After the Costa event’s Friday evening weigh-in, after fishing for six days in practice and competition, Martin towed his boat to Old Hickory Lake near Nashville, where he and buddies Bill Dance and Jimmy Houston participated in a one-day tournament to raise funds for their Th3 Legends “Cast for a Cure” cancer research charity.
Hard work, but Martin still loves it, and it’s all in a typical week’s routine. He continues to film his popular TV program, in which he reacts to every big fish that he hooks as if it is the best one ever. Nowadays, too, he’s involved with Dance and Houston in Th3 Legends, a promotional triumvirate that keeps them front and center in the fishing world. It’s entertaining to see and listen to the three together: Dance the wisecracker who’s never at a loss for words, Houston the clever-tongued jester and Roland, who usually is the foil for his two cohorts.
“Roland is one of the most guileless people ever,” says Dance of his longtime friend. “He is what you see on TV, and he hasn’t changed a bit over the years. One thing I have always admired about Roland Martin is that he will not tell you an outright lie. He might be able to dodge telling you the truth, or avoid answering you, but if you just go up to him, look him in the eye and ask him a flat-out-yes-or-no question, he will tell you the truth. That’s pretty uncommon in a fisherman.”

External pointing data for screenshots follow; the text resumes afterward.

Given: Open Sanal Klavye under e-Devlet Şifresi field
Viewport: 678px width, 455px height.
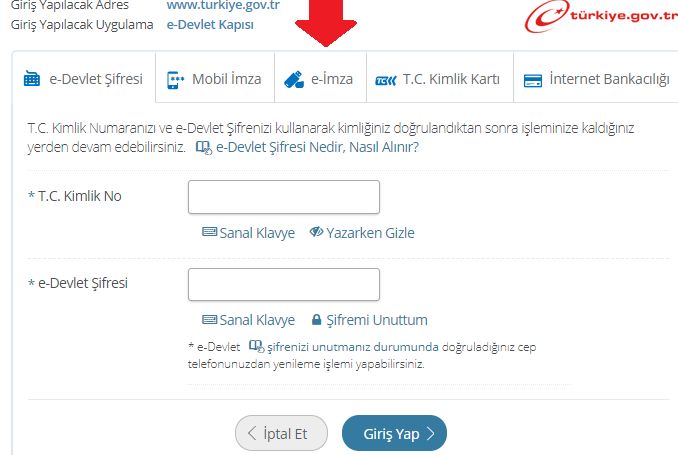Looking at the screenshot, I should click(249, 320).
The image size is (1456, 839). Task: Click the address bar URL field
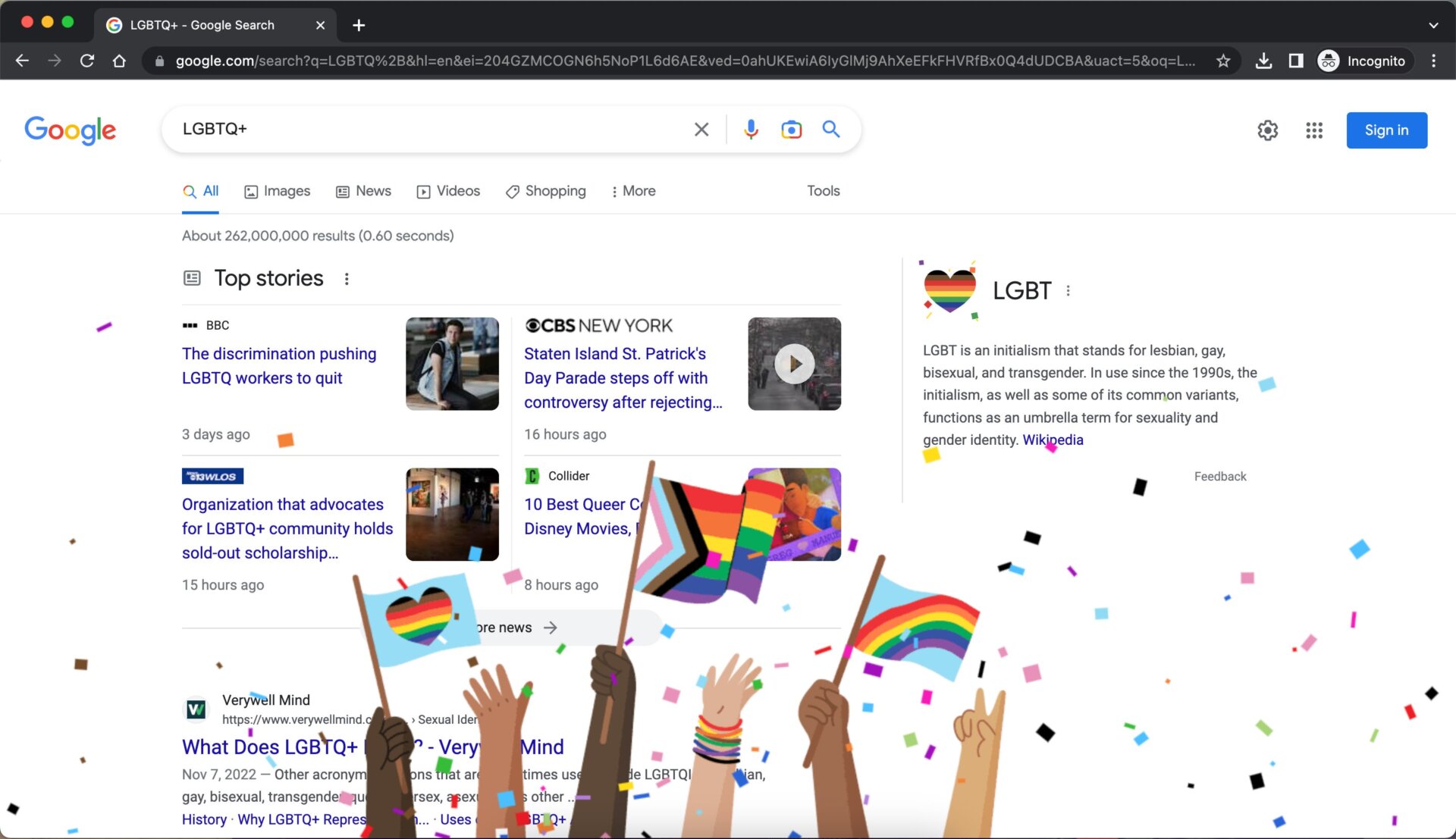607,61
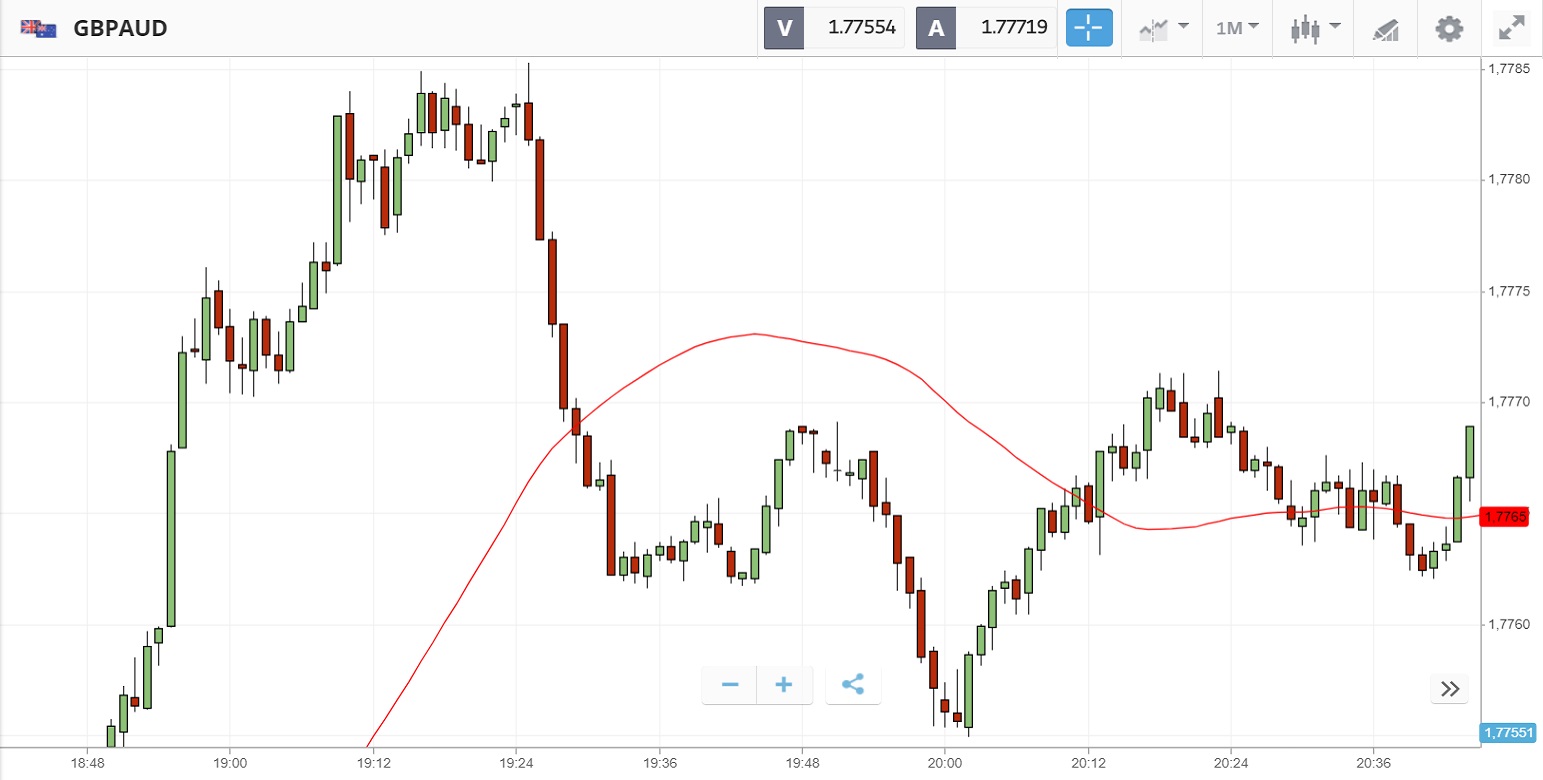Image resolution: width=1543 pixels, height=780 pixels.
Task: Click the blue 1.77551 current price label
Action: point(1508,733)
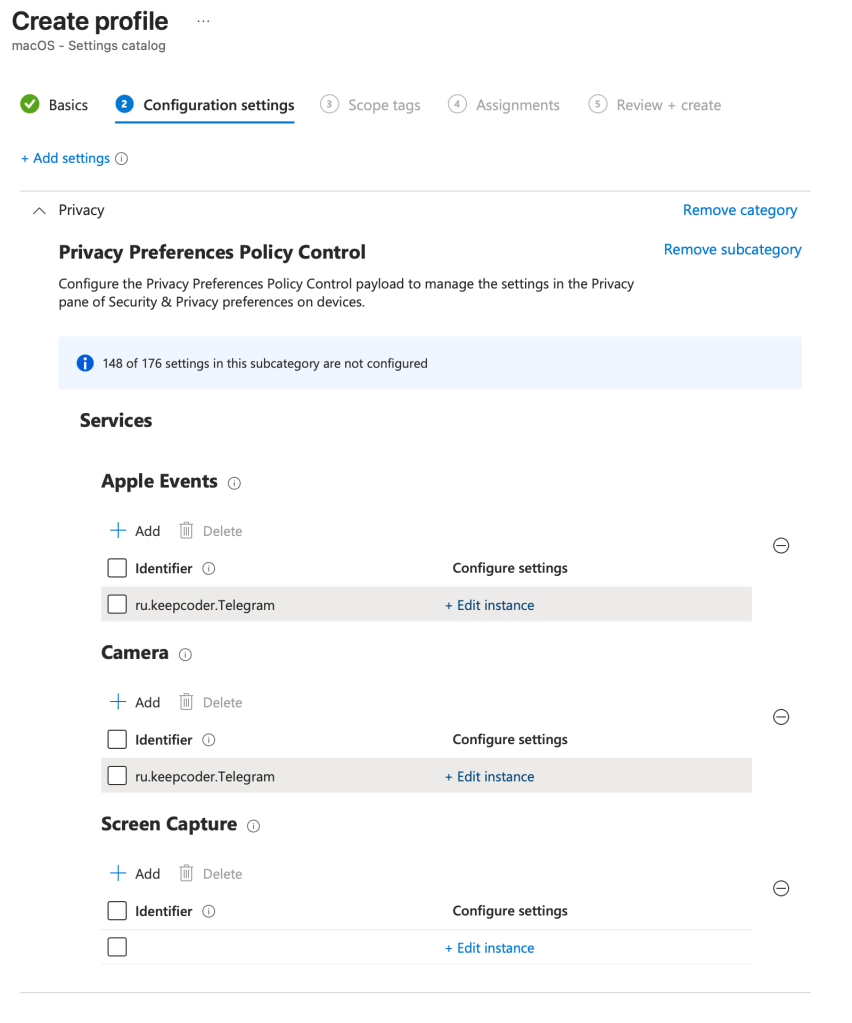The height and width of the screenshot is (1023, 852).
Task: Add a new Apple Events instance
Action: click(x=135, y=531)
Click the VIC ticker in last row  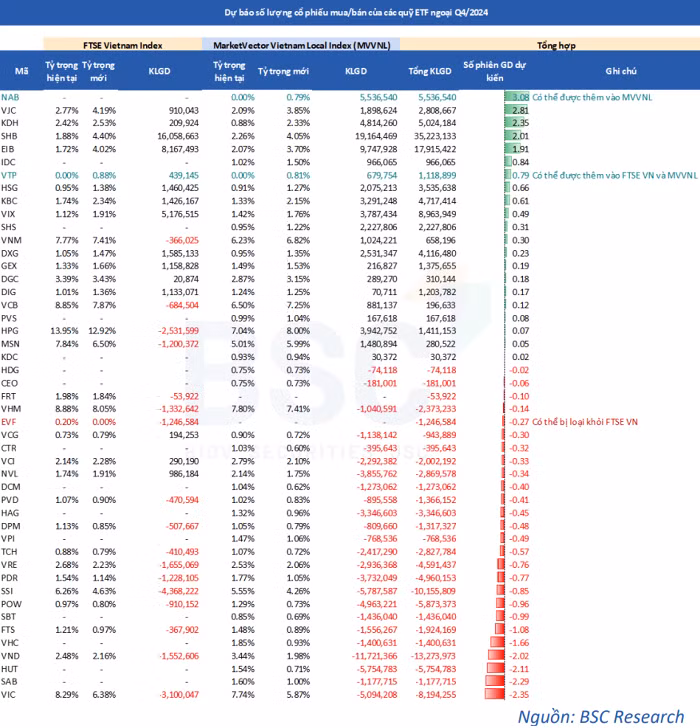10,694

Dance is a practical joker of the first order, but early on he lost his ardor to pick on Roland; too easy a target, too much like giving a wedgie to an Eagle Scout. Even so, each man gets in his verbal licks when he can, though Martin is much more used to being on the receiving end. He delivered one of his best shots at Dance in 1980, when the latter announced that he was leaving the tournament scene to pursue his television career. At a tournament press conference, when asked for his reaction to Dance’s retirement announcement, Martin deadpanned that “sooner or later age catches up with everybody, and a man has to know his limitations. I guess Bill knew it was time to call it quits.”
That was 38 years ago, and though they’re each 77 years old now, neither man is ready to call it quits.
At age 77, Roland Martin is still competing at a high level in Costa FLW Series events and maintains a busy schedule of filming and promotional appearances.